I don’t know what gods or ancient deities we as a human race have offended but I know that I’m so over 2016. This year has been so shitty right from the beginning. Not to me personally but with all the bad and sad news you see daily, it’s just plain tiring. How many cities or countries will we have to pray for next?
To make matters worse, the Republican nominee, Trump, isn’t helping with his xenophobic, misogynist, hateful rhetoric. Every time he talks, the racist come out to play. It’s like living in the twilight zone. You would think the world would be more kind and gentle, yet there are some that want to take the world back to 1862. Yeah “Make America Great Again” for the rich and white.
On top of that, shady Hillary is no better. As an American I’m at a lost for words. This is supposed to be a democracy but each and everyday some new scandal is popping up. Whether it’s the #DNCLeaks or Melania Trump stealing the First Lady’s speech, this year’s political season is a joke.
It truly makes me believe that my vote doesn’t count and it never has.
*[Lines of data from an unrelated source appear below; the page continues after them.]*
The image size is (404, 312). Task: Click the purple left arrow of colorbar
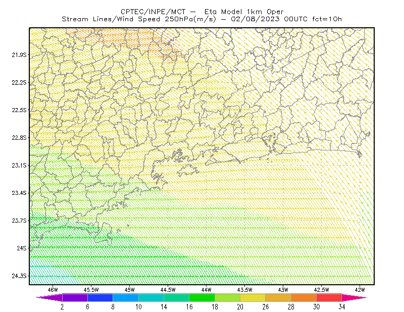[x=49, y=297]
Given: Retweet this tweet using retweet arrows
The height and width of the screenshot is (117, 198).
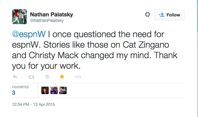Looking at the screenshot, I should [x=31, y=77].
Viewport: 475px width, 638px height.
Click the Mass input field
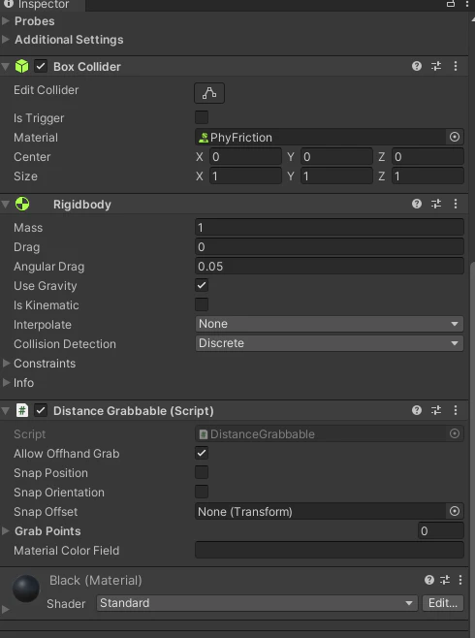329,227
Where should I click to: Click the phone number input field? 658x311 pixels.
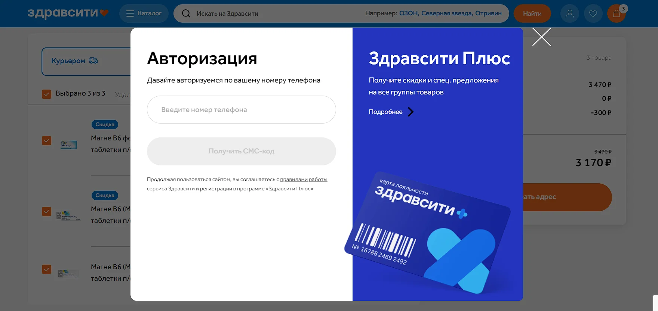[x=241, y=110]
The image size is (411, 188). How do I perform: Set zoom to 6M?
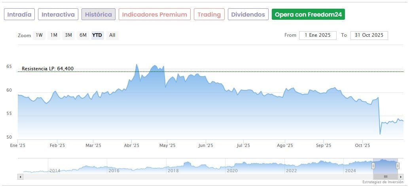coord(83,35)
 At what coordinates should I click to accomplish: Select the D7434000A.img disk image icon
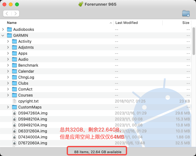[x=14, y=137]
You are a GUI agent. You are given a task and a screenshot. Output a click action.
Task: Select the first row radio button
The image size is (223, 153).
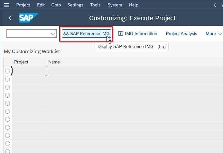point(7,71)
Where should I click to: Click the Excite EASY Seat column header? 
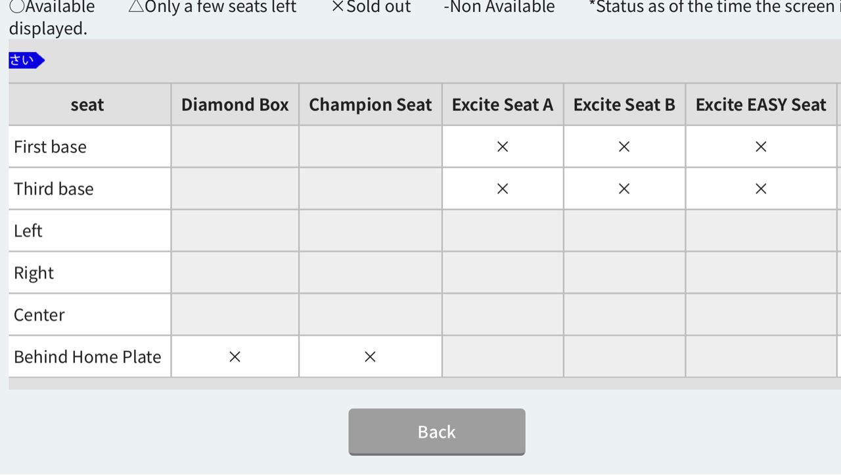pos(761,105)
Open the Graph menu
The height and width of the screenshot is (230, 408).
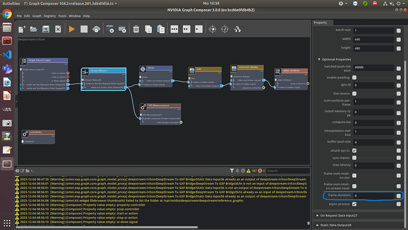[x=37, y=16]
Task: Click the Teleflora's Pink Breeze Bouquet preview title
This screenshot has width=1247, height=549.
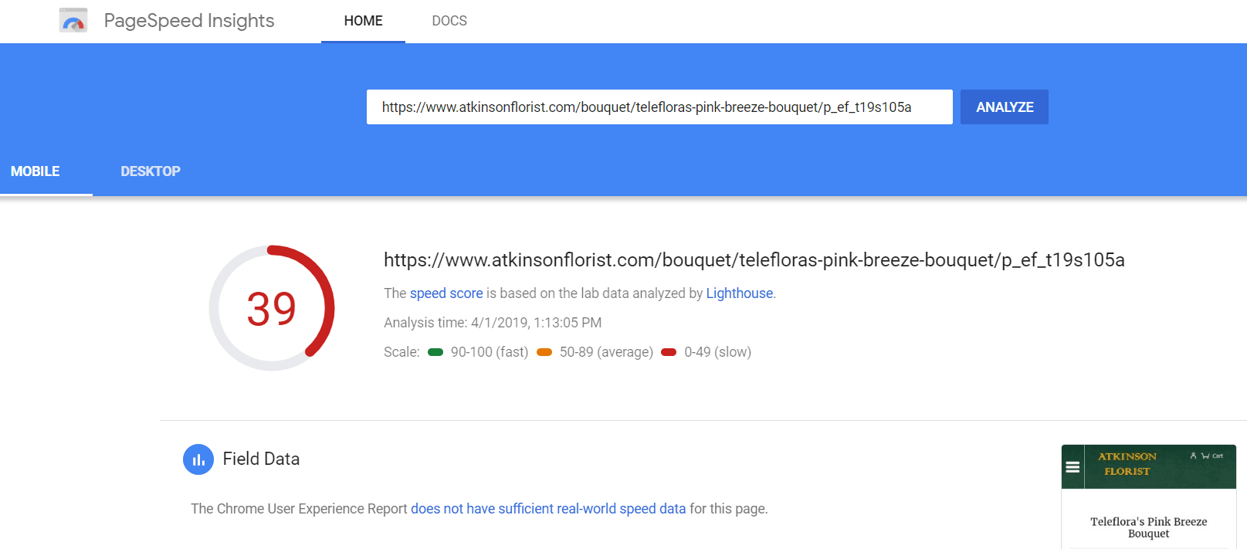Action: coord(1148,527)
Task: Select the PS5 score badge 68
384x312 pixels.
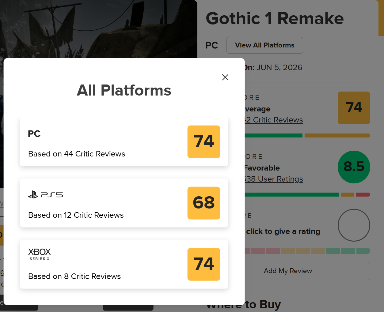Action: point(204,203)
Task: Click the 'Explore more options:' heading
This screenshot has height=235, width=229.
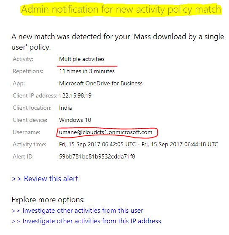Action: pyautogui.click(x=48, y=200)
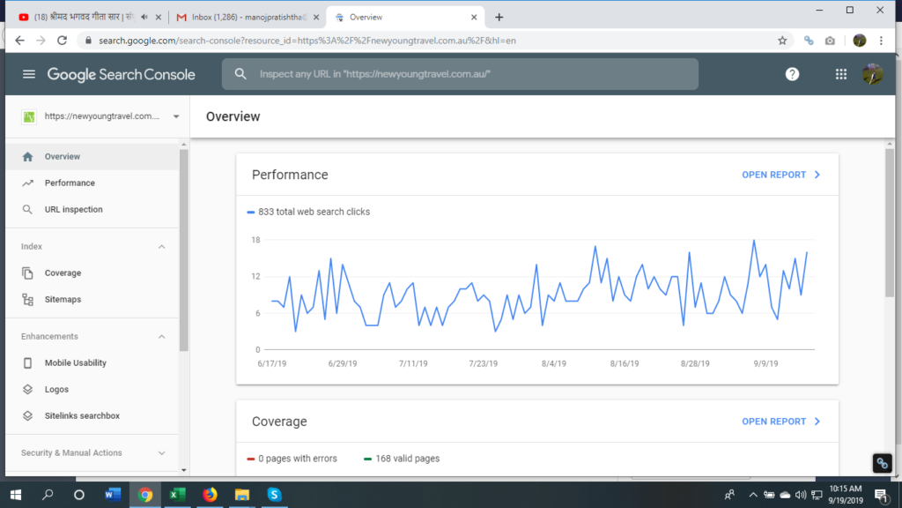902x508 pixels.
Task: Collapse the Index section
Action: pyautogui.click(x=161, y=247)
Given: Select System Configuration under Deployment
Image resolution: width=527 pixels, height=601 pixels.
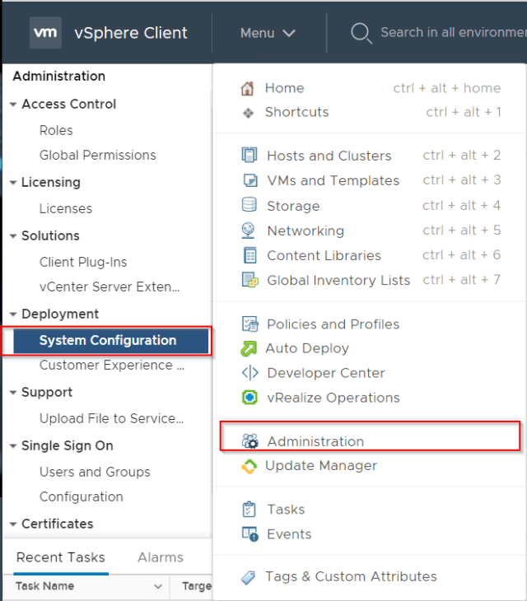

I’m slowly loosing my faith in this system the same way I’ve already lose my faith in the justice system.
Yes, I’m talking about cops against american citizens. Particularly the black male citizen. Yeah, some might say it unfair to say that the cops are against the people but that is what it feels . I know there are good cops but in my eyes they are just as bad as the evil ones that senselessly kill unarmed civilians. Until they start to speak out on the injustice and the police brutality that seems to be running rampant I cannot think otherwise.
Now I might lose followers for that statement but it is what I feel at this very moment. Some might understand and some might think I’m full of shit. Either way, I know that when the events that happened last week and this week I was at the point where I want to take a break from white people. True shit.
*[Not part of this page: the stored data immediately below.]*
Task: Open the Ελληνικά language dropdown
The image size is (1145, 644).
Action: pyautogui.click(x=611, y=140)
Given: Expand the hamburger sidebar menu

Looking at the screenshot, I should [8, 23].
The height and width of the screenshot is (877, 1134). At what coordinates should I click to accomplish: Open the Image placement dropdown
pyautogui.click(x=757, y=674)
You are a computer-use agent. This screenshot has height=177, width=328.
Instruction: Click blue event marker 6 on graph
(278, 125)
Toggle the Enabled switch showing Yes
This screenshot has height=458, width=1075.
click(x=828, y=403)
Why anxiety was so high with worry that I wanted to shut myself from the world. That feeling as past, thank goodness and I know there are kind and good white people that can see and speak up about the bullshit that is happening. Hell, I’ve met many through the wonderful book blogging community via social media. So I know they are out there.
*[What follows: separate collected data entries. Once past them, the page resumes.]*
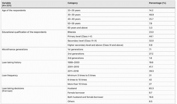
Task: Select 'Both husband and female borrower' cell
Action: tap(107, 97)
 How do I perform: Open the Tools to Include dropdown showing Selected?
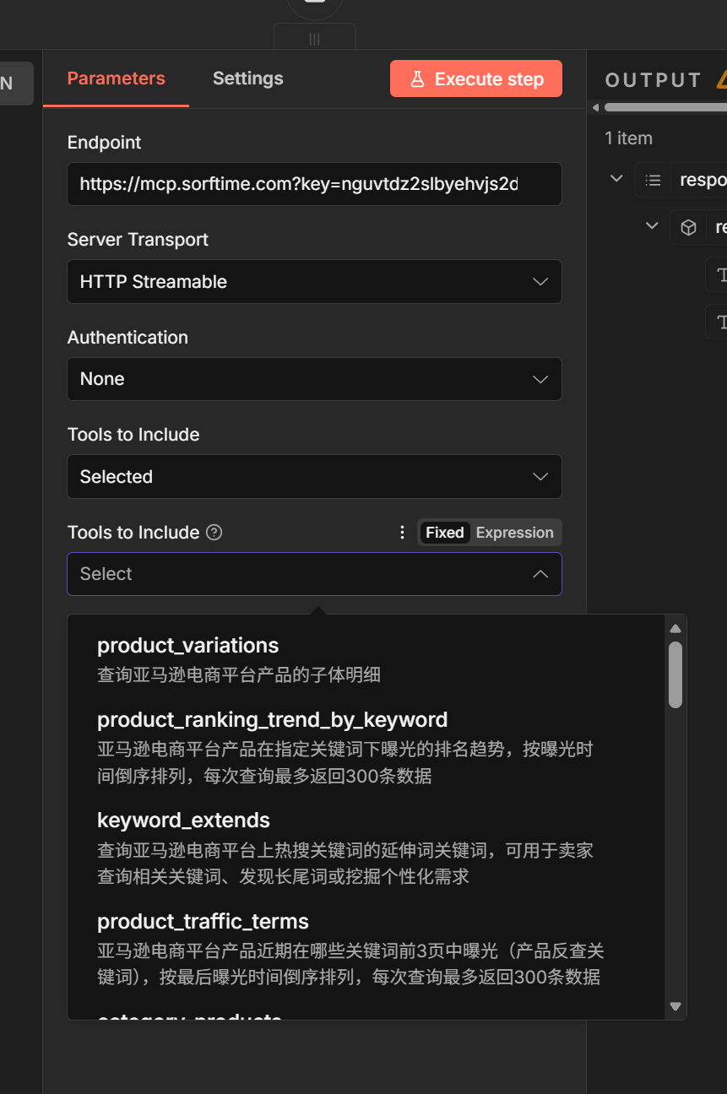point(314,477)
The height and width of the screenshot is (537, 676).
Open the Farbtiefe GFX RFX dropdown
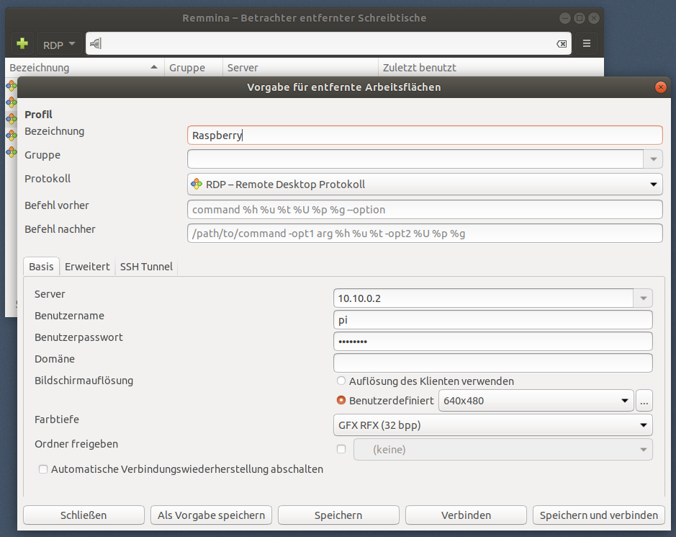click(x=493, y=425)
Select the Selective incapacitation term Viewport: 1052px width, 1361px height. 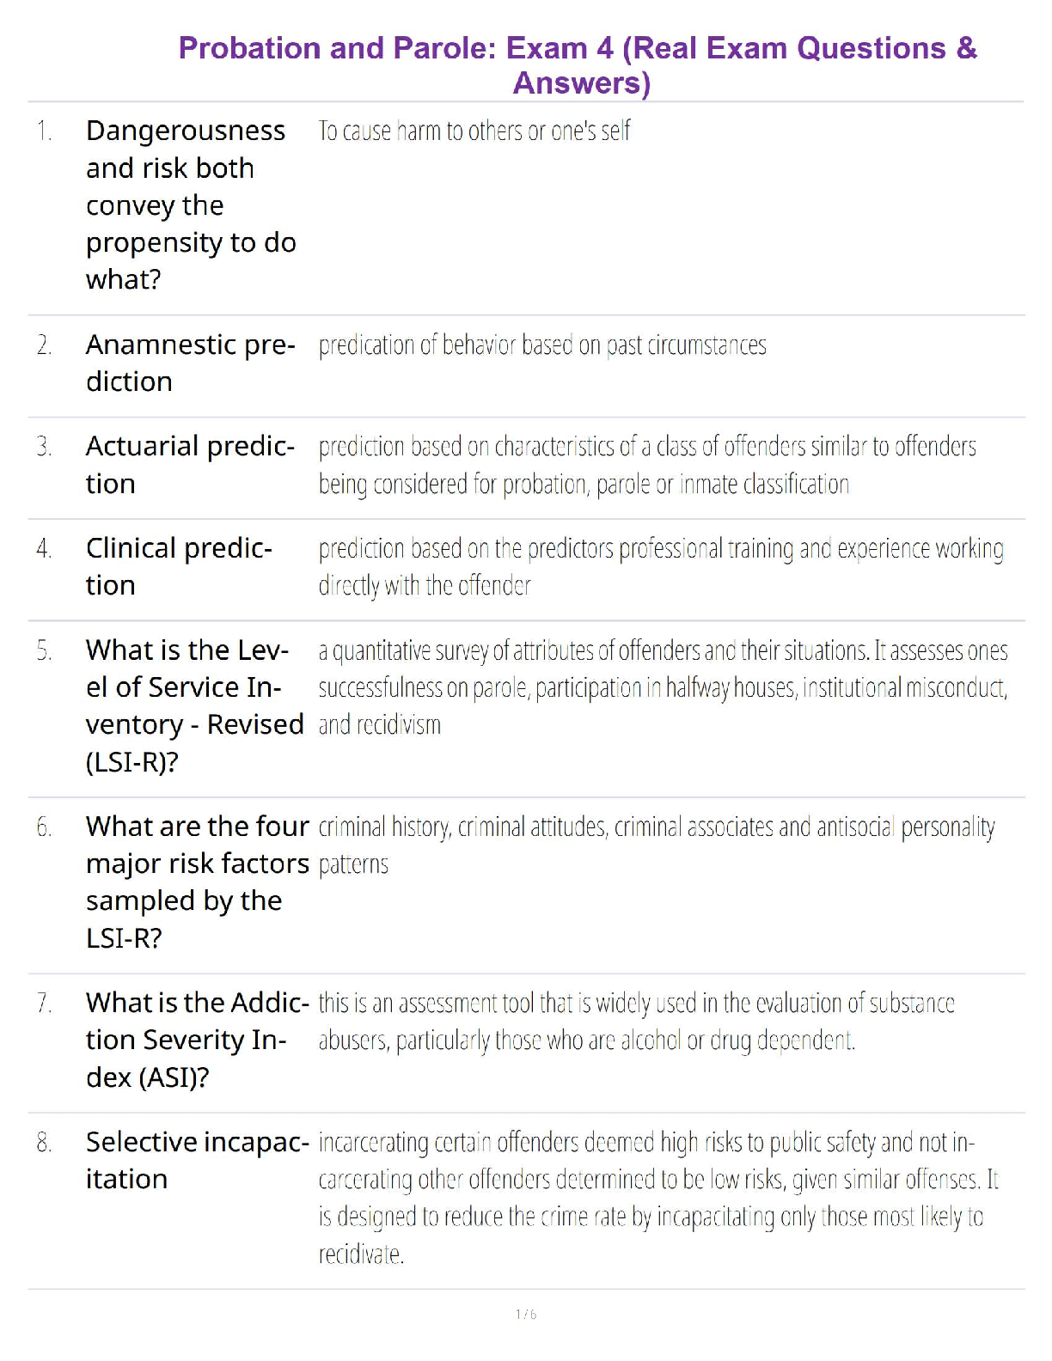coord(197,1160)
Maybe it was the hurt, anger and frustration of it all. To know that the color of my skin is still a problem for the few. To know that I will be judged, not by merits or my intelligence but the color of my dark brown beautiful skin. I have to remind myself that it’s 2016, not 1816 but certain cultures and people are dealing with the racist bullshit.
So, 2016, I need you to hurry on up and get the fuck out of my life. You’ve been nothing but bad news since you showed your ugly self.
Take away living legends, from Prince to David Bowie, to The Greatest of All Time, Muhammad Ali. I would say you’ve done enough.
The world and it’s people would like to heal.